Summary:
The nuclear isomer technetium-99m (99mTc) is the most important radionuclide with wide diagnostic applications over 80% in Nuclear Medicine. In addition, 99mTc shares a very similar chemistry with isotopes 186 and 188 of its heavier homolog rhenium (186/188Re), high energy β-particle-emmiters. It represents one of the first and ideal pairs for development of “theranostics”, the designed combination of therapeutic and diagnostic procedures. The study of coordination chemistry of 99mTc/Re can be applied for development of new more efficient diagnostic and/or therapeutic radiopharmaceuticals. [2+1] mixed-ligand fac-[M(I)(CO)3]+ complexes (M=99mTc/Re), are characterized by kinetic stability and offer a unique combinatorial advantage since they allow the flexibility to tailor their physicochemical properties by adjusting the bidentate and/or monodentate ligands. In an effort to expand even more the advantages of the [2+1] approach, we report in this dissertation a series of novel [2+1] mixed-ligand complexes of the general type fac-[99mTc/Re(CO)3(ΑΒ)(P)], where (ΑΒ) is four different bidentate ligands, quinaldic acid (quinH), picolinic acid (picH), sodium dimethyldithiocarbamate (NaMe2SS) and sodium diethyldithiocarbamate (NaEt2SS) combined with two water-soluble phosphine (P) as monodentate ligands, 1,3,5-triaza-7-phosphaadamantane (PTA) and its recently synthesized higher homologue 1,4,7-triaza-9-phosphatricyclo[5.3.214,9]tridecane (CAP).

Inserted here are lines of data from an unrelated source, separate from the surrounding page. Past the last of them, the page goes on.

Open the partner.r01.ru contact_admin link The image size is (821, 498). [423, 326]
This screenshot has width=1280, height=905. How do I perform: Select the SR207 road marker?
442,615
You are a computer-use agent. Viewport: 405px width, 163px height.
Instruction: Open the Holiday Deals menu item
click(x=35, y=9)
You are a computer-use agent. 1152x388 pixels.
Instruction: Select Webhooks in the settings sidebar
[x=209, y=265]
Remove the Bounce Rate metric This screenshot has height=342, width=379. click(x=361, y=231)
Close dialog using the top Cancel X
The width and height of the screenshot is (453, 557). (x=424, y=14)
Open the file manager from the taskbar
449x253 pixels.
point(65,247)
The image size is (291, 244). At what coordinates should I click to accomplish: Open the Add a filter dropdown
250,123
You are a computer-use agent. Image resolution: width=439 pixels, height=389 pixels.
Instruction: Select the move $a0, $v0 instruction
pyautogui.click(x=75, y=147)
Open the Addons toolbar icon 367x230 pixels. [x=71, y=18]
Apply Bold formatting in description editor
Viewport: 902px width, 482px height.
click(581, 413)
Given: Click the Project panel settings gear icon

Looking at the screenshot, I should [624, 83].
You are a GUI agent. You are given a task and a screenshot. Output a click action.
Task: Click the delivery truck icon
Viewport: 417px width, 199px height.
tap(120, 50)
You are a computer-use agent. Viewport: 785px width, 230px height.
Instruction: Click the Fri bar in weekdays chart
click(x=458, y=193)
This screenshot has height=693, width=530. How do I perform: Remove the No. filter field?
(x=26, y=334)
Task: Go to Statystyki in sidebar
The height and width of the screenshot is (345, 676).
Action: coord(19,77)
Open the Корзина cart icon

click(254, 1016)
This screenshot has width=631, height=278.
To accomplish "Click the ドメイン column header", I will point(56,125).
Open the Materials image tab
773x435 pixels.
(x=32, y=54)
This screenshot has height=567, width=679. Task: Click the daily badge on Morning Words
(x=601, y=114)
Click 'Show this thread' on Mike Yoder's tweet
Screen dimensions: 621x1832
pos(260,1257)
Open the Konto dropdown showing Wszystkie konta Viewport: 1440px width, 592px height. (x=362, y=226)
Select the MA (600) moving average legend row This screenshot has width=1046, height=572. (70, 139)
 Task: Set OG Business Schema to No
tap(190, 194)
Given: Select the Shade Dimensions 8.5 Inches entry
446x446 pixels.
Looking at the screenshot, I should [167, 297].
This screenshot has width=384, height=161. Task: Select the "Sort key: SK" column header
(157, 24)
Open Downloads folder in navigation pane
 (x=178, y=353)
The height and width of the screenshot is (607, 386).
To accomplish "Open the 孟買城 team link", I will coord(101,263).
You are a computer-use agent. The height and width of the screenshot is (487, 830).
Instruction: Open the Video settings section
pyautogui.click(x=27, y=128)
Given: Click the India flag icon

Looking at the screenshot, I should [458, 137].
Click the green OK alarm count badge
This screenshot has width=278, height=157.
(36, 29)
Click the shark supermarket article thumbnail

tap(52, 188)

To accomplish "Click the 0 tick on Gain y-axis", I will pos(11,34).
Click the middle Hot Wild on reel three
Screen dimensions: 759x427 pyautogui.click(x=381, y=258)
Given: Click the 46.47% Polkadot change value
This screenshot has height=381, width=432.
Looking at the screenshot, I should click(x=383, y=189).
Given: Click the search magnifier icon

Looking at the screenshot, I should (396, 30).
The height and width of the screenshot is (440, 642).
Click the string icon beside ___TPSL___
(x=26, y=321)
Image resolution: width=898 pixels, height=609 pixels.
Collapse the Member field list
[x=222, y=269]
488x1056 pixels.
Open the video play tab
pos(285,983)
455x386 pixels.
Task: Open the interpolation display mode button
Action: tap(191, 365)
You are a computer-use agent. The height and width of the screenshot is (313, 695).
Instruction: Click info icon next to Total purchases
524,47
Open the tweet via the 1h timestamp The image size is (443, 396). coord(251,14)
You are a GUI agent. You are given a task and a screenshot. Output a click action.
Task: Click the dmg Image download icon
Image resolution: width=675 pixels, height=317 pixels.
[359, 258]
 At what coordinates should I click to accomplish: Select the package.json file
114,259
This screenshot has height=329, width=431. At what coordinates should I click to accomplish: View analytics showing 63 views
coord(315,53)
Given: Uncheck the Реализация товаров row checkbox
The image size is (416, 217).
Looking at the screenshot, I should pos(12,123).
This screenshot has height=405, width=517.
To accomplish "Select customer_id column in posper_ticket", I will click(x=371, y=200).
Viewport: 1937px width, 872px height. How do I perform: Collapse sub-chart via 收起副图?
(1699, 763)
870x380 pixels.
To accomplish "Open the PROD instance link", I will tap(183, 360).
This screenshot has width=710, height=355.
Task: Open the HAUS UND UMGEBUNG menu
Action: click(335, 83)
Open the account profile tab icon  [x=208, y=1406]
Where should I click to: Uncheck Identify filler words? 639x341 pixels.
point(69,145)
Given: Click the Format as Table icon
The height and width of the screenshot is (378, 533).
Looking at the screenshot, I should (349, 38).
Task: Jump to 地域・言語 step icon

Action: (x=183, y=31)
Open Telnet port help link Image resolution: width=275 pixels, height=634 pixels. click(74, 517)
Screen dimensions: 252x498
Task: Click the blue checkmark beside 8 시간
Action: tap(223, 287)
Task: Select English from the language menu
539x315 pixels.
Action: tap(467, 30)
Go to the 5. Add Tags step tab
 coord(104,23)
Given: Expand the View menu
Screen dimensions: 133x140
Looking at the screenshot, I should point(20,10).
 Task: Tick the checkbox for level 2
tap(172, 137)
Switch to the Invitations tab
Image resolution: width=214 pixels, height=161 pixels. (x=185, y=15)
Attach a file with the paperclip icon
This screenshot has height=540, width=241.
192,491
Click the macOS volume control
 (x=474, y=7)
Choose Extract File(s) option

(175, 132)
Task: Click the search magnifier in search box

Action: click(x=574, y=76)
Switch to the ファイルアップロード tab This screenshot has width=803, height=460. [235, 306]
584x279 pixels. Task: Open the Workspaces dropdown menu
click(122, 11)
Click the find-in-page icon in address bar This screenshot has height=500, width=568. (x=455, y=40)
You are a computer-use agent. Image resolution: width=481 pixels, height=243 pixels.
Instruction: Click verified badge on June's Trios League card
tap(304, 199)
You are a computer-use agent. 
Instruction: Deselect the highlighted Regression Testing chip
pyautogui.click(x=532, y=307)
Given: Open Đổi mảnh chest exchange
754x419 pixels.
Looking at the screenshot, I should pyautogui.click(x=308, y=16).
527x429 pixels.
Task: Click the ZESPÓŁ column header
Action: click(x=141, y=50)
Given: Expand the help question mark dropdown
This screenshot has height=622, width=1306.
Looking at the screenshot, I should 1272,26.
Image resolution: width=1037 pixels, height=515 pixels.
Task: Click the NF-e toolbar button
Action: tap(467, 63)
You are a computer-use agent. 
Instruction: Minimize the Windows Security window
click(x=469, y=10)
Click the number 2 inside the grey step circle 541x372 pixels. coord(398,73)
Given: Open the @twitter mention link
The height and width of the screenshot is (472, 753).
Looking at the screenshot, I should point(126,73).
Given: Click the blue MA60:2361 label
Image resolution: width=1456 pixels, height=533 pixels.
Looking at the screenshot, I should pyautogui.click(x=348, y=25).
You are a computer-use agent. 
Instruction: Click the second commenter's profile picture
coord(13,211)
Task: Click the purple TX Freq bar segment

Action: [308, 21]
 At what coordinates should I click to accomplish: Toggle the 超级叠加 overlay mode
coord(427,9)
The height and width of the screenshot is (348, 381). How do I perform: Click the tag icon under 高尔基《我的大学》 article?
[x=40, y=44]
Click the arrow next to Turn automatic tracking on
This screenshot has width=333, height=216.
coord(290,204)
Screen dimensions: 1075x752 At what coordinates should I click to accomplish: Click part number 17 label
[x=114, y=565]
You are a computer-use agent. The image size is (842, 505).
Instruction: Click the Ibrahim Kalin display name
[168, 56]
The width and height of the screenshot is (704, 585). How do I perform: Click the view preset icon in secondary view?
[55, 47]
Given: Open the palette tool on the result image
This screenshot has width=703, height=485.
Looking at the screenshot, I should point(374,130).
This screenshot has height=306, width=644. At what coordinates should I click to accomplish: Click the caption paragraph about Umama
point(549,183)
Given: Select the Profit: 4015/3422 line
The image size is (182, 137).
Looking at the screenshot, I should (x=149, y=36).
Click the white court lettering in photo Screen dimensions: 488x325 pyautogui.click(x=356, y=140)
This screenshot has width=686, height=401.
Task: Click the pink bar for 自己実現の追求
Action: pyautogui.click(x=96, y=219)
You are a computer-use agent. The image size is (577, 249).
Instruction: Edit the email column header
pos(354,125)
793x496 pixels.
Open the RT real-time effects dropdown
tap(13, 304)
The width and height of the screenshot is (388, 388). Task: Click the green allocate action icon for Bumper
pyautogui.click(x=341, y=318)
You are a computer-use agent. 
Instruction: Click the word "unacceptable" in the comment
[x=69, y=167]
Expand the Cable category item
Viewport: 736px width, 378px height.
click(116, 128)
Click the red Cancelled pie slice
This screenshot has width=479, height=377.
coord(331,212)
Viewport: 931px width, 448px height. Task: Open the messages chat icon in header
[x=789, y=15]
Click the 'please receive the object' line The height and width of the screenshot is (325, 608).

At 185/187Re level, (N,O) complexes, fac-[Re(CO)3(quin)(PTA)] (1α), fac-[Re(CO)3(quin)( CAP)] (1β) and fac-[Re(CO)3(pic)(PTA)] (2α), fac-[Re(CO)3(pic)(CAP)] (2β), were synthesized via the corresponding aqua Re complexes fac-[Re(CO)3(quin)(H2O)] (1) and fac-[Re(CO)3(pic)(H2O)] (2). On the other hand, (S,S) complexes, fac-[Re(CO)3(Me2SS)(PTA)] (3α), fac-[Re(CO)3(Me2SS)( CAP)] (3β) and fac-[Re(CO)3(Et2SS)(PTA)] (4α), fac-[Re(CO)3(Et2SS)(CAP)] (4β), were formed by employing one-pot methodology, by reacting equimolar amounts of the corresponding (S,S), phosphine ligand and rhenium precursor. The [2+1] complexes were prepared in generally high yields and purity. All rhenium complexes were fully characterized by elemental analysis and spectroscopic methods (IR, 1Η, 13C, 31P-NMR). Additionally, the structure of 1β, 2β, 4α, 4β was confirmed by X-ray crystallography.
At the 99mTc tracer level, essentially the same steps are followed, starting from the fac-[99mTc(CO)3(H2O)3]+ precursor. Thus, the corresponding 99mTc complexes (1α΄, 1β΄, 2α΄, 2β΄, 3α΄, 3β΄, 4α΄, 4β΄) were synthesized. These complexes were produced in high radiochemical purity, characterized by comparative Reverse Phase High Performance Liquid Chromatography (RP-HPLC), and showed high resistance to transchelation by cysteine or histidine. The lipophilicity of the complexes ranged from -0.53 to 2.89. Biodistribution in experimental healthy mice showed that the brain uptake of complexes 3α΄, 3β΄, 4α΄, 4β΄ at 2 min after i.v. is noteworthy (8.08, 10.73, 4.93, 1.80 % ID/g, respectively).
In conclusion, novel [2+1] mixed-ligand complexes fac-[99mTc/Re(CO)3(ΑΒ)(P)] (AB = quin , pic, Me2SS or Et2SS) were synthesized successfully conjugated with a water-soluble monodentate ligand (P = PTA or CAP). These could contribute to the development of new multimodal radiopharmaceuticals for Nuclear Medicine applications.